Lalu, teori apa yang kita dapat
setelah menganalisis serangkaian penemuan fosil-fosil tersebut? Teuku Jacob
berpendapat bahwa makhluk pithecanthropus itu belum berbudaya. Alasannya
sebagai berikut. (1) Suatu fakta bahwa tidak pernah ditemukan adanya peralatan
di sekitar penemuan fosil, yang menunjukkan bahwa makhluk itu sudah berbudaya.

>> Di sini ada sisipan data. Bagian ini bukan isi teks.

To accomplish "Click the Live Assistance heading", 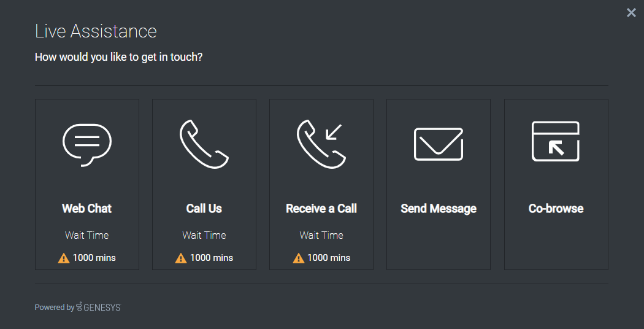I will (x=96, y=31).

(2) Volume otak Pithecanthropus
masih terlampau kecil bila dibandingkan dengan makhluk manusia sekarang. Volume
otak bisa diperkirakan dari kapasitas rongga tengkoraknya. Dari hasil
penelitian diperoleh data bahwa volume otak Pithecanthropus erectus
sekitar 800 cc, Pithecanthropus soloensis (1.000 cc), sedang manusia
sekarang rata-rata 1.500 cc. Dengan demikian, sulit dipercaya bahwa makhluk itu
telah mempunyai akal. (3) Rongga mulut tengkorak Pithecanthropus
menunjukkan bahwa makhluk itu belum bisa menggunakan bahasa. Dengan
keterbatasan akal dan ketiadaan bahasa, sulit bagi makhluk ini untuk secara
sadar membuat pola-pola kehidupan yang teratur. Akal dan bahasa memang
merupakan kunci berkembangnya sebuah kebudayaan. Berkat adanya evolusi dan
adaptasi terhadap lingkungan alamnya, tentu makhluk ini juga berkembang pula
keahlian serta kebudayaannya.
Namun, terlepas dari perdebatan
dan kontroversi yang menyertai penemuan fosil-fosil itu, adasatu hal yang
disepakati oleh para ahli palaeoantropologi yaitu bahwa Pithecanthropus
(termasuk di dalamnya Meganthropus palaeojavanicus) dianggap sebagai
makhluk pendahuluan manusia di kawasan Asia, khususnya Asia Tenggara. Mereka
hidup 2.000.000 hingga 200.000 tahun yang lalu, terdiri atas kelompok-kelompok
berburu kecil beranggotakan 10 sampai 12 individu. Rata-rata setiap individu
berumur 20 tahun, sehingga Pithecanthropus yang berusia 10 tahun telah
merupakan makhluk dewasa. Maka, menjadi tidak mengherankan apabila di berbagai
tempat di Indonesia ditemukan kelompok-kelompok fosil dari makhluk purba. Hanya
saja, meskipun mereka mungkin telah menggunakan beberapa alat untuk membantu
keterbatasan kemampuan organismenya, namun mereka belum dianggap sepenuhnya
sebagai makhluk manusia yang berbudaya.
Itulah deskripsi singkat tentang beberapa teori
yang berkaitan dengan asal usul manusia di Indonesia. Tentu masih banyak lagi
teori-teori yang lain yang diungkapkan oleh sejumlah ilmuwan baik dari dalam
maupun dari luar negeri. Antara lain kamu bisa mencarinya di situs-situs yang
ada di internet atau melalui beragam pustaka. Misalnya pada situs http://www.harunyahya.com,
di sini kamu bisa mengikuti perdebatan seputar penemuan-penemuan manusia dari
beberapa ilmuwan. Dengan mengikuti perdebatan itu tentu kamu akan bertambah
kritis, luas wawasan dan tidak ketinggalan zaman dalam mengikuti perkembangan
mutakhir seputar teori-teori mengenai penemuan manusia.